Raj Patel is a research professor at the University of Texas at Austin’s Lyndon B. Johnson School of Public Affairs, a professor in the university’s department of nutrition, and a research associate at Rhodes University, South Africa. He is the author of Stuffed and Starved and the New York Times bestselling The Value of Nothing, and the coauthor of A History of the World in Seven Cheap Things. A James Beard Foundation Leadership Award winner, he is the codirector of a groundbreaking documentary on climate change and the global food system, The Ants and the Grasshopper. He serves on the International Panel of Experts on Sustainable Food Systems and has advised governments worldwide on the causes of and solutions to crises of sustainability.

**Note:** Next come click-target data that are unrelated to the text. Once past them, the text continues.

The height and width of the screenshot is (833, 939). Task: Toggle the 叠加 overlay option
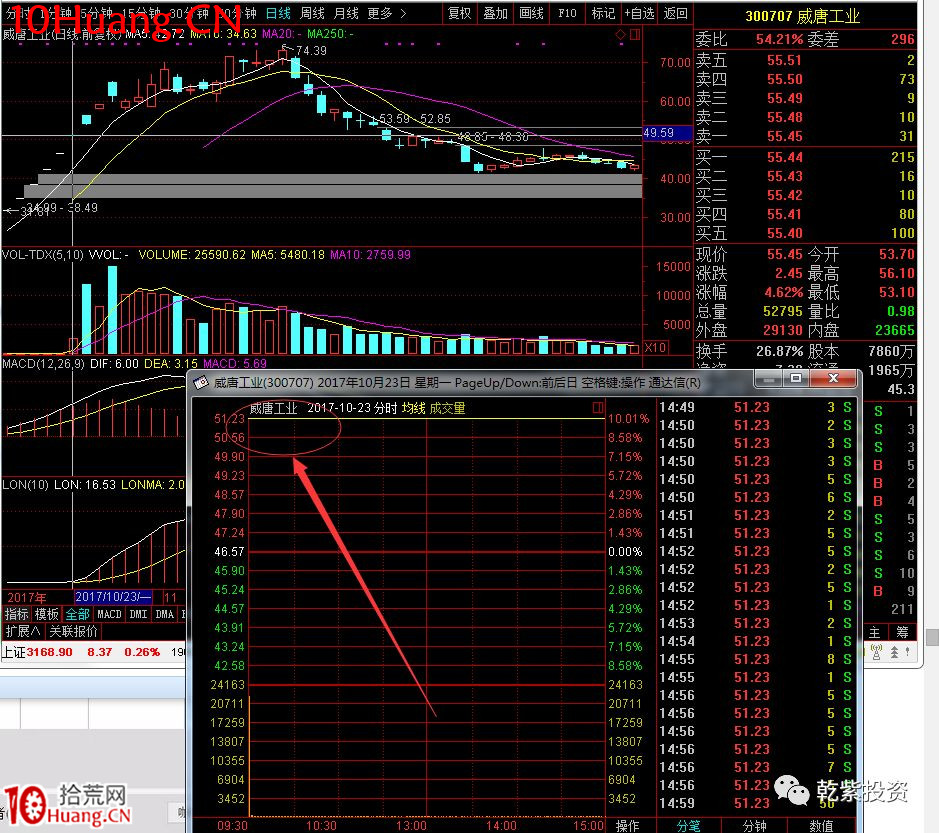496,13
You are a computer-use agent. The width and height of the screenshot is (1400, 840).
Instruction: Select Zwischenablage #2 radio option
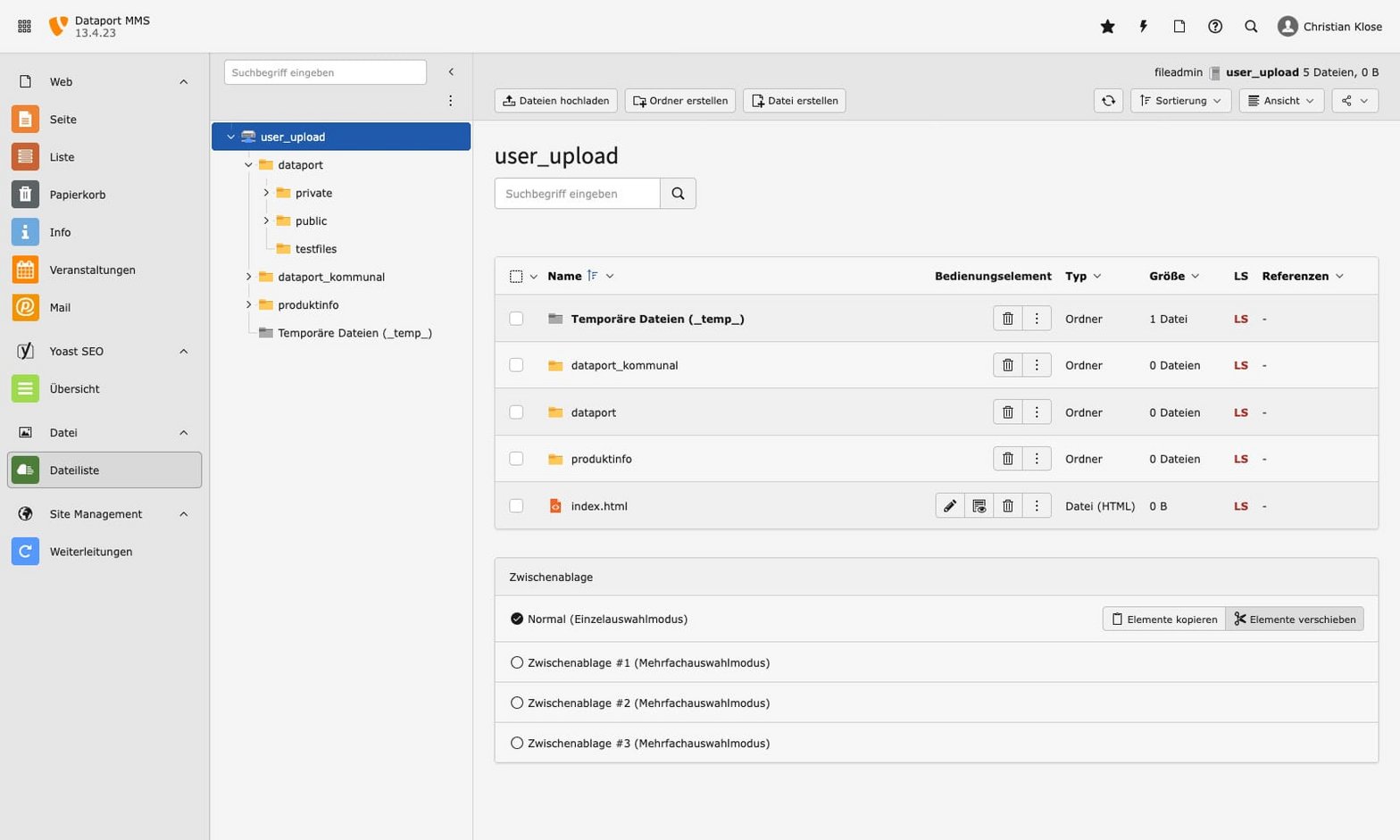click(517, 703)
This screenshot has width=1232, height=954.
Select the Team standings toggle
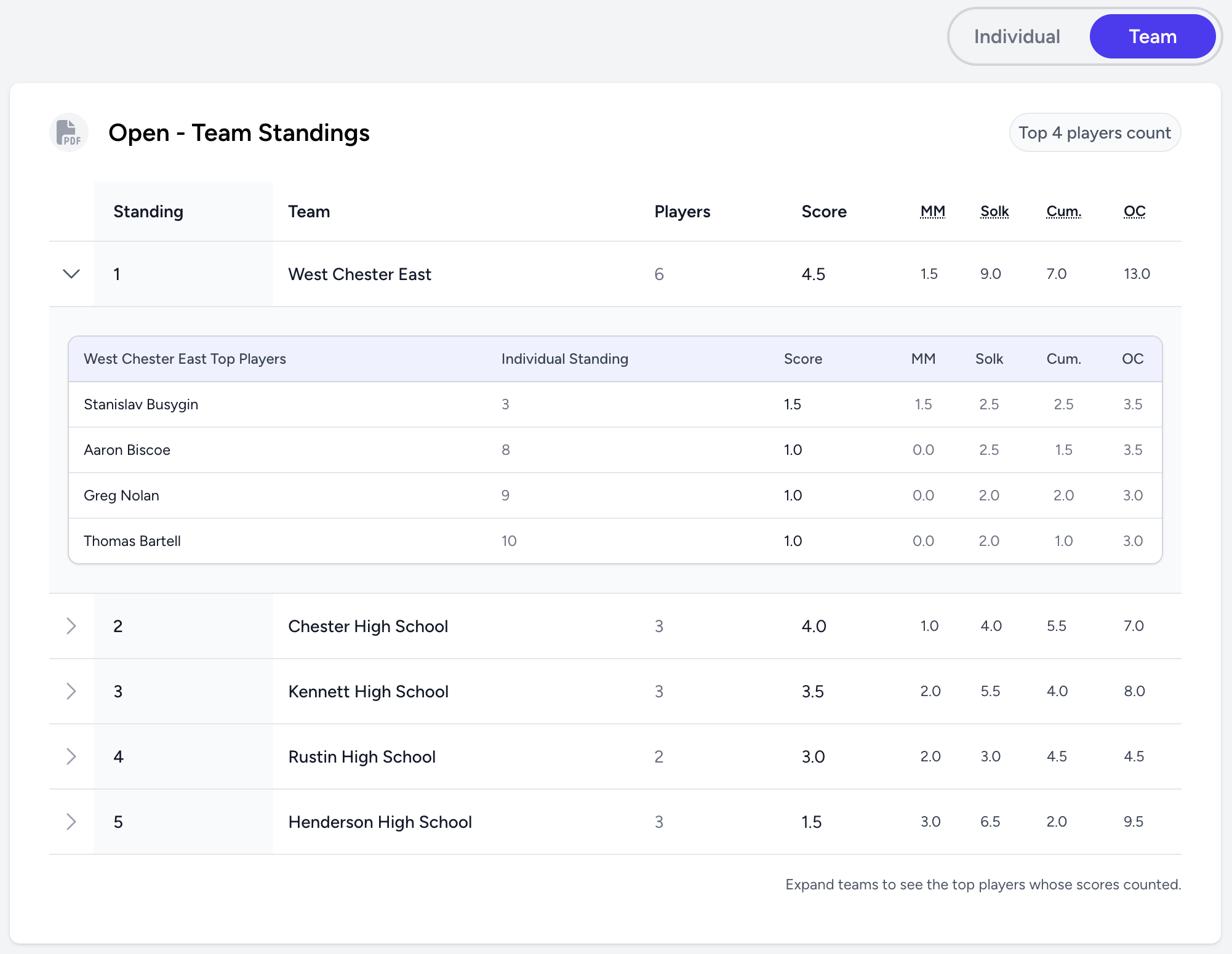point(1152,37)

Dr. Rupa Marya is a physician, an activist, a mother, and a composer. She is an associate professor of medicine at the University of California, San Francisco, where she practices and teaches internal medicine. She is a cofounder of the Do No Harm Coalition, a collective of health workers committed to addressing disease through structural change. At the invitation of Lakhóta health leaders, she is helping to set up the Mni Wiconi Clinic and Farm at Standing Rock to decolonize medicine and food. She is a cofounder of the Deep Medicine Circle, an organization committed to healing the wounds of colonialism through food, medicine, story, and learning. Working with her husband, the agroecological farmer Benjamin Fahrer, and the Association of Ramaytush Ohlone, she is a part of the Farming Is Medicine project, where farmers are recast as ecological stewards of rematriated land and food is liberated from the market economy. She has toured twenty-nine countries with her band, Rupa and the April Fishes, whose music was described by the legend Gil Scott-Heron as “Liberation Music.”
Charlotte María Sáenz is an activist scholar working to decolonize Education, Ecology, and all of Life. She is Associate Professor of Interdisciplinary Studies at the California Institute of Integral Studies and doctoral researcher at ECOSUR: Colegio de la Frontera Sur in Chiapas, Mexico, where she develops a Seed Pedagogics praxis that accompanies the Indigenous Zapatista Movement and other struggles for collective liberation. She also serves as founding board member for the Deep Medicine Circle, working to heal the wounds of colonialism through food, medicine, story, and learning.